*GIVEN TEXT:*
┏━━

Monday, February 27, 2012

2 Years Later...grateful.

2 years ago tomorrow...just about 15 minutes before our church service and my chest started hurting...hurting A LOT! I told our leaders that the service was all theirs and asked Kelsey to take me to the hospital. Found out that I was having a heart-attack...at 36 years old...one of my my arteries was 100% clogged and BAM!!

2 years later, I have a lot to be thankful for...Grateful that I didn't wait to go to the hospital...grateful that I am in better physical health than I have been in years...grateful that I get to be here to love my wife...grow old with her and influence the lives of my children...PLUS...Sadie was born 1 year after my heart attack...what a beautiful gift she is!!!!Priceless.

┗━━

*SUPPLIED DATA:*
┏━━

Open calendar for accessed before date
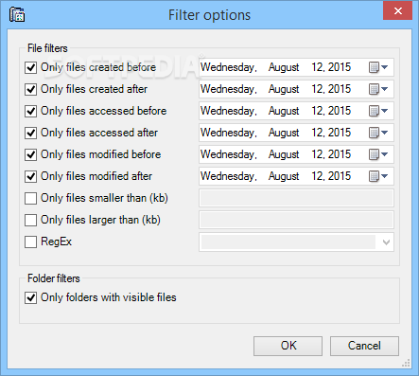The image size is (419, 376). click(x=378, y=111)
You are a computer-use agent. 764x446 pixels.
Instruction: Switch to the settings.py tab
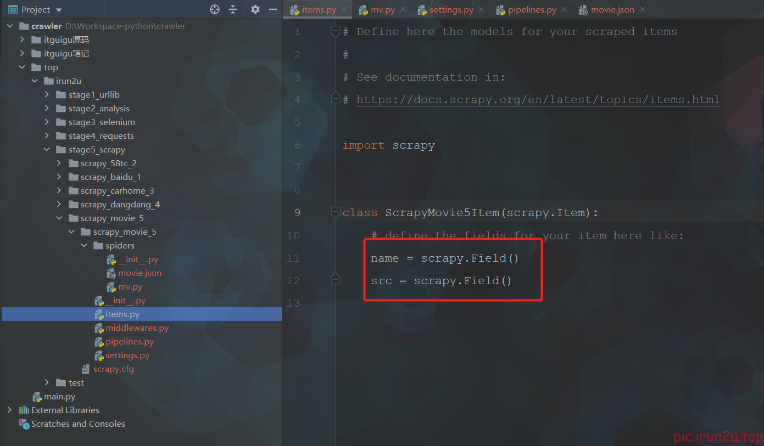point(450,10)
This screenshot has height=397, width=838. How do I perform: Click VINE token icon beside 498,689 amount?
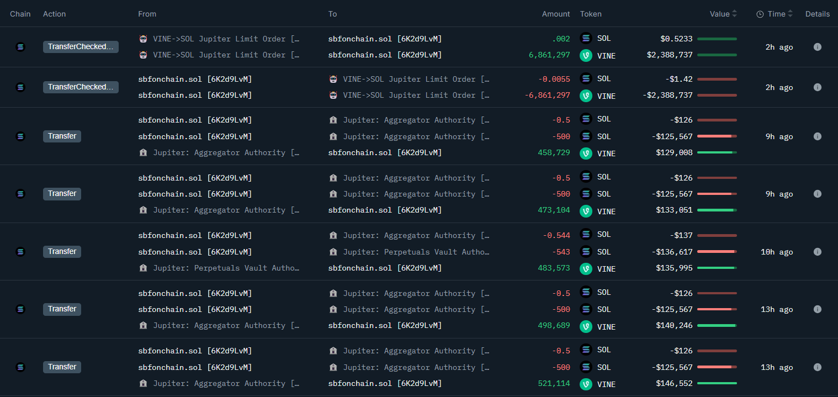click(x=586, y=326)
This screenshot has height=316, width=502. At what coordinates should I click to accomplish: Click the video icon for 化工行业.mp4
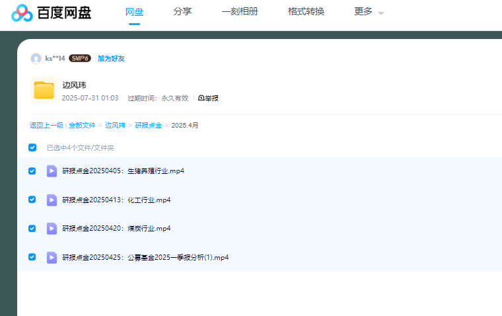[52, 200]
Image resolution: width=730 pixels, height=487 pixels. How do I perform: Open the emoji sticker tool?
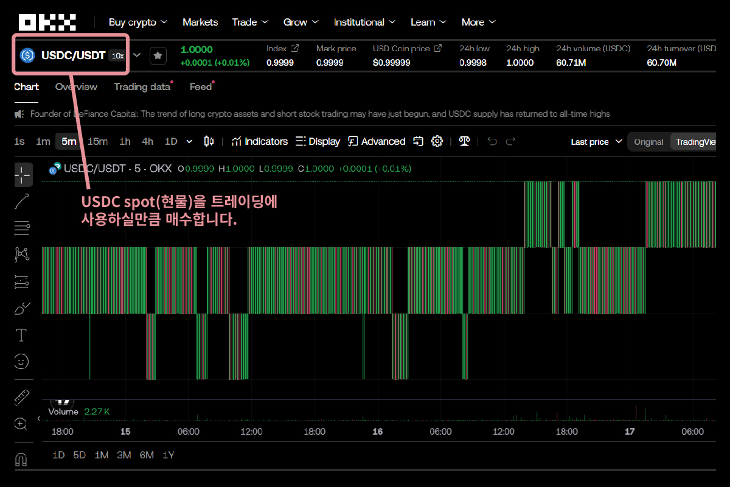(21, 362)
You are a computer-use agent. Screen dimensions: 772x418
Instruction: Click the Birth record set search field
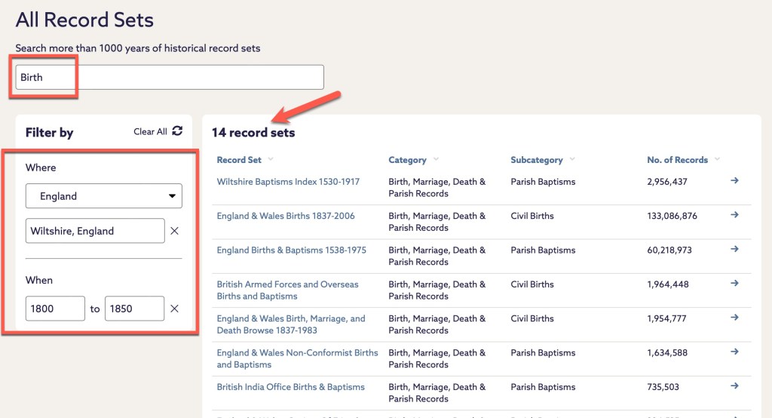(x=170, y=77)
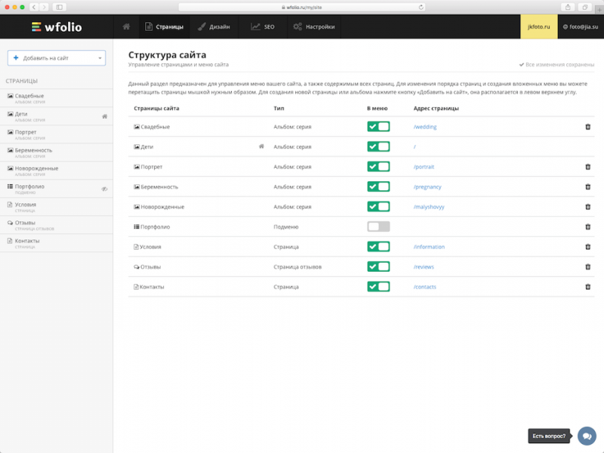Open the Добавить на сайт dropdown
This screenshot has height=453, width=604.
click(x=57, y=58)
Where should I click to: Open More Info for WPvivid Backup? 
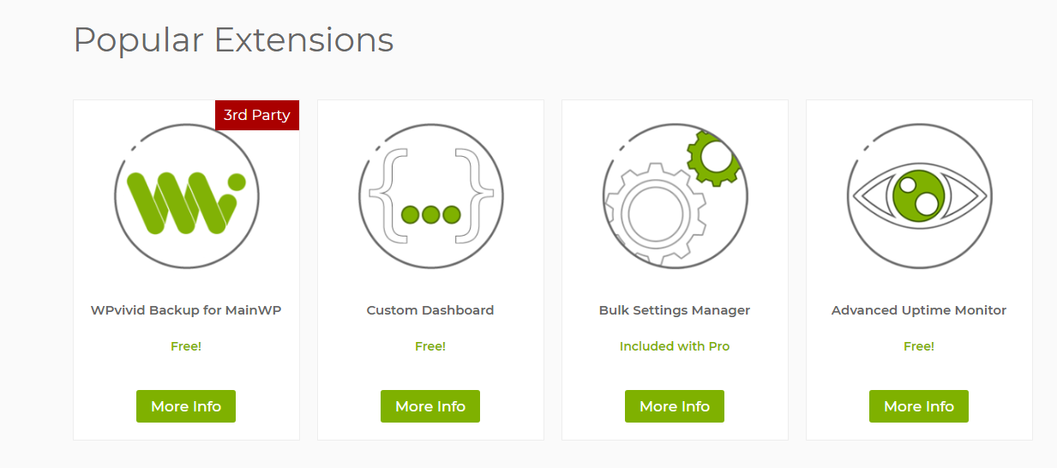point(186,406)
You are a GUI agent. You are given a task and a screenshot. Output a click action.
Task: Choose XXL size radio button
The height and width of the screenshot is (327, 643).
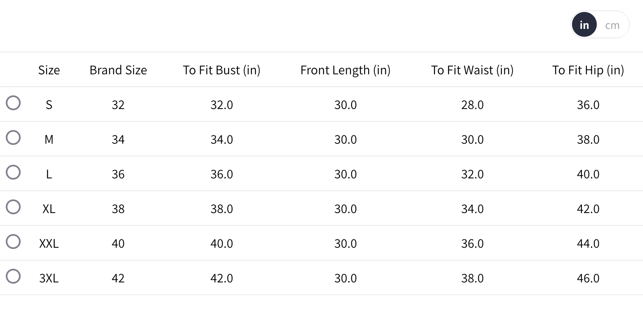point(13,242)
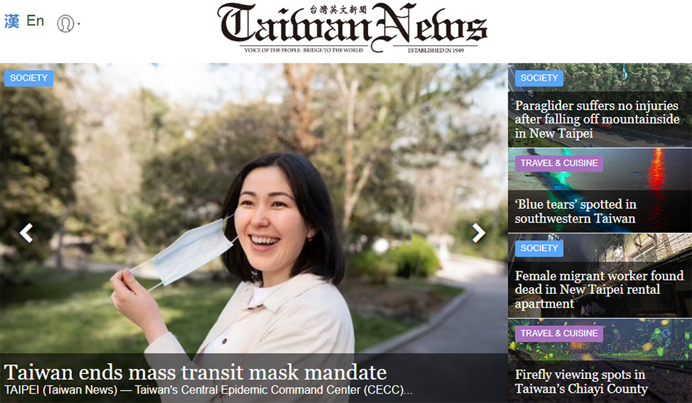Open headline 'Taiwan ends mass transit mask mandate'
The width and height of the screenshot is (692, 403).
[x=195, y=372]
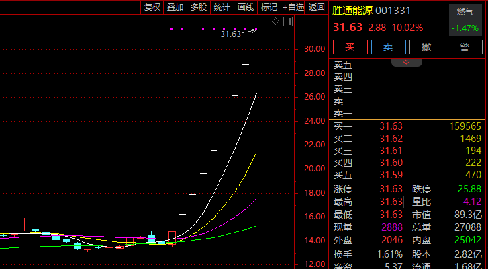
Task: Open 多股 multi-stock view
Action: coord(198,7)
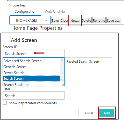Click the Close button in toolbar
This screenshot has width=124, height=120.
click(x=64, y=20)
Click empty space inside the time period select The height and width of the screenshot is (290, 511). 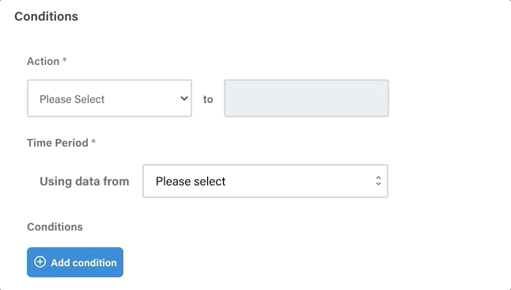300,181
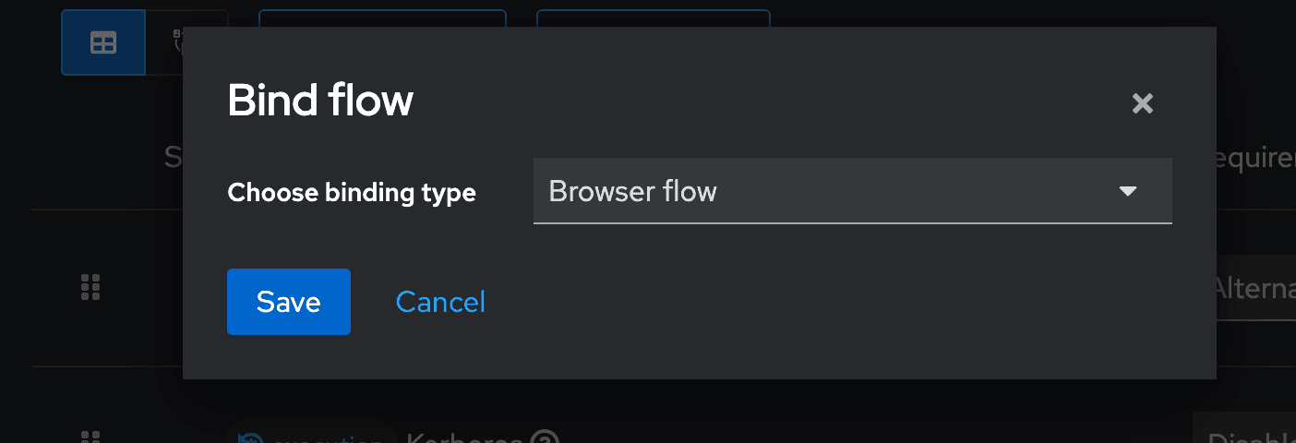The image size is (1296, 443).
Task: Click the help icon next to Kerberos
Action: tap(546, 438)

┗━━

*ACTIVITY LIST:*
1 > According to the blog post, how old was the writer when the heart attack happened?
2 > Summarize the blog post in two sentences.
3 > List everything the blog post names as a reason for gratitude in the clauses introduced by "grateful that."
Answer from the blog post alone.

*ANSWERS FOR THE TASKS:*
1 > 36 years old.

2 > Two years earlier, shortly before a church service, the writer had severe chest pain, was taken to the hospital by Kelsey, and learned it was a heart attack caused by a 100% clogged artery at age 36. Now the writer is grateful for going to the hospital without delay, for better health, for the chance to love a wife and influence their children, and for Sadie, born a year after the heart attack.

3 >
- Not waiting to go to the hospital
- Being in better physical health than in years
- Getting to be here to love the writer's wife
- Growing old with her
- Influencing the lives of the writer's children